Try it » Each record is to be transcribed exactly.

[Stored data entries]
..............................

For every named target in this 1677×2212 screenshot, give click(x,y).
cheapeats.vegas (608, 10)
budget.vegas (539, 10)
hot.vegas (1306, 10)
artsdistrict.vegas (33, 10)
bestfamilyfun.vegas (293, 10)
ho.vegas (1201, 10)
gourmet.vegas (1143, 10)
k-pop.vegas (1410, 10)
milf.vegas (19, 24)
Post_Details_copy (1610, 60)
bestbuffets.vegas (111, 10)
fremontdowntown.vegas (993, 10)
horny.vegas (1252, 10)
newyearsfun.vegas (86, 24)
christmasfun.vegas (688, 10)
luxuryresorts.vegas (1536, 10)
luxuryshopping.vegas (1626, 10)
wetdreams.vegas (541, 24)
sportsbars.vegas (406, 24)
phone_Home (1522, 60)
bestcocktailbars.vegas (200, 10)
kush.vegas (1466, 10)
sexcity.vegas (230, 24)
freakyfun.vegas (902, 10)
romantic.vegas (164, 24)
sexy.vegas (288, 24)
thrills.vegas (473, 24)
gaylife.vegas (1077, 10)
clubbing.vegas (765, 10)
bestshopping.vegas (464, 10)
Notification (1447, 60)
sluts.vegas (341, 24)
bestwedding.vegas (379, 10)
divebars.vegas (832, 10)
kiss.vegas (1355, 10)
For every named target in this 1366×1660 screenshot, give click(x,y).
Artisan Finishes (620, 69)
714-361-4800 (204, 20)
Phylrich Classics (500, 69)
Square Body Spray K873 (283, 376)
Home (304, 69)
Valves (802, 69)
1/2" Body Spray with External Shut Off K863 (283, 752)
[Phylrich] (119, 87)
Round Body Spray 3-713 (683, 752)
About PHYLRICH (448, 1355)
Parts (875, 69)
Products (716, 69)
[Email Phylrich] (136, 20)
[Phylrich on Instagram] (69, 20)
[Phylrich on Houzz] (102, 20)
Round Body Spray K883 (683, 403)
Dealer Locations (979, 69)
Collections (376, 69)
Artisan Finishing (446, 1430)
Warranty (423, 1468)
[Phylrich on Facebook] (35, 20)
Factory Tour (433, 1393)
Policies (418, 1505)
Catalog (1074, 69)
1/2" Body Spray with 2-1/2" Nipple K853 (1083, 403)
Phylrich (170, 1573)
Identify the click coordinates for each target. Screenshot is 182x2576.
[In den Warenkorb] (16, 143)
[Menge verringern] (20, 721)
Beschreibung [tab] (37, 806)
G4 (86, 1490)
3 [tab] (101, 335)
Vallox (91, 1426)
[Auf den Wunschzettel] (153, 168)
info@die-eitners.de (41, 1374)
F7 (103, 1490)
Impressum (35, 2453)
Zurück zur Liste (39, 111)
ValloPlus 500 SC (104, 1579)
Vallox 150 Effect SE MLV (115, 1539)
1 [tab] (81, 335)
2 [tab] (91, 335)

..............................

Result of this exercise »
For every named target in this 1677×2212 screenshot, give click(x,y).
cheapeats.vegas (608, 10)
budget.vegas (539, 10)
hot.vegas (1306, 10)
artsdistrict.vegas (33, 10)
bestfamilyfun.vegas (293, 10)
ho.vegas (1201, 10)
gourmet.vegas (1143, 10)
k-pop.vegas (1410, 10)
milf.vegas (19, 24)
Post_Details_copy (1610, 60)
bestbuffets.vegas (111, 10)
fremontdowntown.vegas (993, 10)
horny.vegas (1252, 10)
newyearsfun.vegas (86, 24)
christmasfun.vegas (688, 10)
luxuryresorts.vegas (1536, 10)
luxuryshopping.vegas (1626, 10)
wetdreams.vegas (541, 24)
sportsbars.vegas (406, 24)
phone_Home (1522, 60)
bestcocktailbars.vegas (200, 10)
kush.vegas (1466, 10)
sexcity.vegas (230, 24)
freakyfun.vegas (902, 10)
romantic.vegas (164, 24)
sexy.vegas (288, 24)
thrills.vegas (473, 24)
gaylife.vegas (1077, 10)
clubbing.vegas (765, 10)
bestshopping.vegas (464, 10)
Notification (1447, 60)
sluts.vegas (341, 24)
bestwedding.vegas (379, 10)
divebars.vegas (832, 10)
kiss.vegas (1355, 10)
For every named target in this 1366×1660 screenshot, give click(x,y).
Artisan Finishes (620, 69)
714-361-4800 (204, 20)
Phylrich Classics (500, 69)
Square Body Spray K873 (283, 376)
Home (304, 69)
Valves (802, 69)
1/2" Body Spray with External Shut Off K863 (283, 752)
[Phylrich] (119, 87)
Round Body Spray 3-713 (683, 752)
About PHYLRICH (448, 1355)
Parts (875, 69)
Products (716, 69)
[Email Phylrich] (136, 20)
[Phylrich on Instagram] (69, 20)
[Phylrich on Houzz] (102, 20)
Round Body Spray K883 (683, 403)
Dealer Locations (979, 69)
Collections (376, 69)
Artisan Finishing (446, 1430)
Warranty (423, 1468)
[Phylrich on Facebook] (35, 20)
Factory Tour (433, 1393)
Policies (418, 1505)
Catalog (1074, 69)
1/2" Body Spray with 2-1/2" Nipple K853 (1083, 403)
Phylrich (170, 1573)
Identify the click coordinates for each target. Screenshot is 182x2576.
[In den Warenkorb] (16, 143)
[Menge verringern] (20, 721)
Beschreibung [tab] (37, 806)
G4 (86, 1490)
3 [tab] (101, 335)
Vallox (91, 1426)
[Auf den Wunschzettel] (153, 168)
info@die-eitners.de (41, 1374)
F7 (103, 1490)
Impressum (35, 2453)
Zurück zur Liste (39, 111)
ValloPlus 500 SC (104, 1579)
Vallox 150 Effect SE MLV (115, 1539)
1 [tab] (81, 335)
2 [tab] (91, 335)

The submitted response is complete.